Jはマイクロアレイ解析をして「成長ホルモン」が
確認された海馬。濃い灰色になっている部分に
成長ホルモンが発現している。
矢印の部分を強拡大したものがK。

 DNAは水素結合によって二本鎖になっています。水素結合は弱い結合なので、熱を加えるだけで簡単にほぐれます。ほぐれたDNAをゆっくり冷ますと再び相補の塩基が組み合わさって水素結合ができ、二本鎖に戻ります。この反応を「ハイブリダイゼーション」といいます。組織中の遺伝子発現を見るためには、ハイブリダイゼーションを応用した方法がよく用いられます。一本鎖にしたDNAやRNAの塩基配列を元に、ある一定の長さの相補性のある塩基配列(特定の物質や状態などを検出するためのプローブ)を調整し、そのプローブを色素等で標識しておくことで遺伝子発現を見るのです。

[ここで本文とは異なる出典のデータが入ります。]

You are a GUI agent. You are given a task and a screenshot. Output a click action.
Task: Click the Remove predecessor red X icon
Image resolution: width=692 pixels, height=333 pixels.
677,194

 マイクロアレイ解析は、膨大な量のハイブリダイゼーションが一気にできる仕組みとも言い換えられます。マイクロ(geneチップ)アレイは、数万から数十万に区画されたスライドガラスなどの上にDNAの部分配列を配置して固定したチップ。ここに解析したい検体をハイブリダイゼーションさせると、相補的な塩基配列の部分のみ結合するため、各遺伝子の転写量が測定できます。成長ホルモンの発現を発見した時は、てんかんモデルマウスやKOマウスのcDNA(mRNAを逆転写酵素で相補的DNAに変換したもの)をハイブリダイゼーションさせて、てんかんモデルやKOマウスで成長ホルモン量が変動したことを見つけました。

総合生命科学部 動物生命医科学科 加藤 啓子教授

プロフィール

中学生の頃、『野生の王国』という動物たちを記録したドキュメンタリーテレビ番組に魅せられ、獣医学科へ。ところが、大学4回生の時に配属された研究室で研究の面白さに目覚めた。研究の一端であっても、教授は学生に《誰もやったことがないこと》をさせてくれる。データや結果が出た瞬間は、世界で自分しかその事実を知らない、しかも論文という形で自分のやったことが残る、その興奮は他に代え難い。大阪府立富田林高等学校OB。